- Born: June 26, 1607 Igu, Mutsu
- Died: November 20, 1668 (aged 61)
- Other names: Yūzōmaru (熊増丸) Muneaki (宗昭) Suruga (駿河)
- Spouse: Muuhime
- Children: Ishikawa Munehiro Ishikawa Munenobu Ishikawa Sadahiro Chiyotsuruhime Kahokuhime
- Parent(s): Ishikawa Yoshimune Shizuko
- Family: Ishikawa clan

= Ishikawa Munetaka =

Head of the Kakuda-Ishikawa clan

Ishikawa Munetaka (石川宗敬) was the third head of the Kakuda-Ishikawa clan.

==Life==
Munekata was born on June 26, 1607, in Igu, Mutsu Province, as the son of Ishikawa Yoshimune.

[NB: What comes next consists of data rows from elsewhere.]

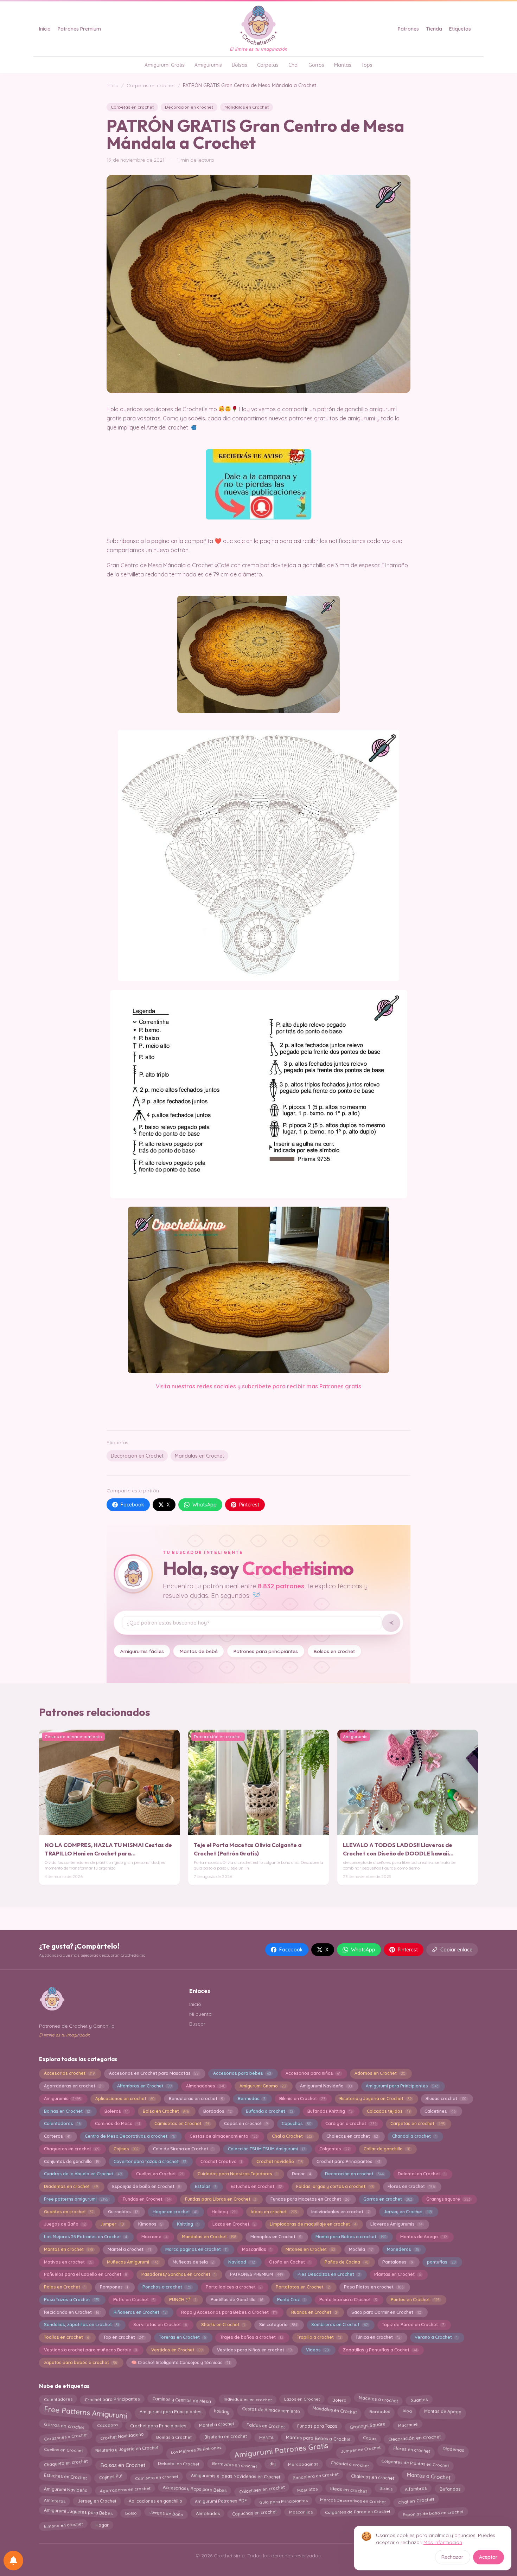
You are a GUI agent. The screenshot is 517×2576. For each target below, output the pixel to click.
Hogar (102, 2524)
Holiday (224, 2211)
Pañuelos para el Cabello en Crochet (85, 2274)
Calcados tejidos (388, 2111)
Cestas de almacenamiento (223, 2136)
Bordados (217, 2111)
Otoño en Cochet (289, 2262)
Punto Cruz (291, 2299)
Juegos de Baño (65, 2224)
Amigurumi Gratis (165, 65)
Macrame (154, 2236)
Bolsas (239, 65)
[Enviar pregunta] (391, 1623)
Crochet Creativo (221, 2161)
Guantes (419, 2399)
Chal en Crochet (416, 2500)
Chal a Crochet (292, 2136)
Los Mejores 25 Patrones (196, 2450)
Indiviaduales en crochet (340, 2211)
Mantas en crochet (68, 2249)
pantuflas (441, 2262)
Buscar (197, 2024)
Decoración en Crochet (137, 1456)
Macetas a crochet (378, 2398)
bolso (131, 2513)
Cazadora (107, 2425)
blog (407, 2410)
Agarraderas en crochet (73, 2085)
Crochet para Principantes (348, 2161)
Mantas (342, 65)
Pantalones (397, 2262)
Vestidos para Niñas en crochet (254, 2349)
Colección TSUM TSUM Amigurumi (266, 2148)
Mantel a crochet (129, 2249)
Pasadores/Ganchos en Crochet (178, 2274)
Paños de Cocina (346, 2262)
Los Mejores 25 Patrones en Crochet (85, 2236)
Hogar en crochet (175, 2211)
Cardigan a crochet (350, 2123)
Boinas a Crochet (174, 2437)
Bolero (339, 2399)
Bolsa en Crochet (166, 2111)
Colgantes (334, 2148)
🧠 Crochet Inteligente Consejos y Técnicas (180, 2362)
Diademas (453, 2449)
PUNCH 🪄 (182, 2299)
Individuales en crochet (247, 2399)
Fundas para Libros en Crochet (220, 2199)
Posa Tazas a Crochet (71, 2299)
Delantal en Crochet (421, 2173)
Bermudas (251, 2098)
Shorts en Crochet (223, 2324)
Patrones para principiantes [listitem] (266, 1651)
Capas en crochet (246, 2123)
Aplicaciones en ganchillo (155, 2499)
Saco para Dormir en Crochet (386, 2312)
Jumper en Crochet (360, 2448)
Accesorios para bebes (242, 2073)
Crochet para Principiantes (158, 2425)
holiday (222, 2410)
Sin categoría (278, 2324)
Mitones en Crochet (310, 2249)
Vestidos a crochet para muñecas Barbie (90, 2349)
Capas (369, 2437)
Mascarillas (257, 2249)
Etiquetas (460, 29)
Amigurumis (208, 65)
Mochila (360, 2249)
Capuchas (296, 2123)
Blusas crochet (446, 2098)
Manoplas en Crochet (275, 2236)
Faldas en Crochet (265, 2426)
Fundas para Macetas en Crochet (309, 2199)
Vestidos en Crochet (177, 2349)
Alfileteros (54, 2500)
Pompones (114, 2287)
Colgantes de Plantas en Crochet (415, 2463)
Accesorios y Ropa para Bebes (195, 2489)
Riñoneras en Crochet (140, 2312)
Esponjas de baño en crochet (433, 2512)
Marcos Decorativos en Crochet (352, 2501)
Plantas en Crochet (397, 2274)
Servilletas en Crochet (160, 2324)
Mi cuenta (200, 2014)
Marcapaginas (303, 2464)
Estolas (205, 2186)
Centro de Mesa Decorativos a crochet (130, 2136)
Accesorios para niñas (313, 2073)
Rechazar (452, 2557)
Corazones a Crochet (66, 2437)
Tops (366, 65)
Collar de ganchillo (387, 2148)
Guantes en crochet (69, 2211)
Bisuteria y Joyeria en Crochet (375, 2098)
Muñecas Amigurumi (132, 2262)
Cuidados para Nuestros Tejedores (237, 2173)
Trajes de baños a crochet (251, 2337)
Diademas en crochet (71, 2186)
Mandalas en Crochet (246, 107)
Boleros (116, 2111)
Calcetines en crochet (262, 2489)
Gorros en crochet (387, 2199)
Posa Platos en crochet (373, 2287)
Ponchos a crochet (166, 2287)
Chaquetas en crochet (71, 2148)
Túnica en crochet (378, 2337)
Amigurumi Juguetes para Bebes (78, 2512)
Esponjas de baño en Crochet (146, 2186)
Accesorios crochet (69, 2073)
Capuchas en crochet (254, 2513)
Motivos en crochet (68, 2262)
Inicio (45, 29)
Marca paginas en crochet (196, 2249)
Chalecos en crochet (352, 2136)
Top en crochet (124, 2337)
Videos (317, 2349)
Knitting (187, 2224)
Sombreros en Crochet (339, 2324)
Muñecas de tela (193, 2262)
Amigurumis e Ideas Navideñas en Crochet (235, 2476)
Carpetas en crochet (151, 85)
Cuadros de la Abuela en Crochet (83, 2173)
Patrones (408, 29)
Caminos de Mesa (117, 2123)
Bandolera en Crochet (315, 2475)
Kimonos (150, 2224)
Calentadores (62, 2123)
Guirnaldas (123, 2211)
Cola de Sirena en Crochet (183, 2148)
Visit (161, 1386)
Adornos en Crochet (380, 2073)
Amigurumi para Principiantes (402, 2085)
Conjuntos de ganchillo (71, 2161)
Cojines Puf (111, 2475)
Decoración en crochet (189, 107)
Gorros (316, 65)
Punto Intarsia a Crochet (347, 2299)
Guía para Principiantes (283, 2501)
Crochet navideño (279, 2161)
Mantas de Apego (423, 2236)
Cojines (126, 2148)
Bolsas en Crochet (123, 2464)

His childhood name was Kumamasumaru. In 1610, his father, Yoshimune, died of an illness, but because Yūzōmaru was still young, his grandfather, Akimitsu, became his guardian. In 1616, he received a letter from Date Masamune for his genpuku, and he was renamed Muneaki. In 1619, he married Masamune's daughter, Muuhime. In 1621, he officially succeeded as the third head of the Kakuda-Ishikawa clan. He received 2,000 koku, totaling in 12,000 koku. On November 20, 1668, at the age of 62, Munekata died from an illness.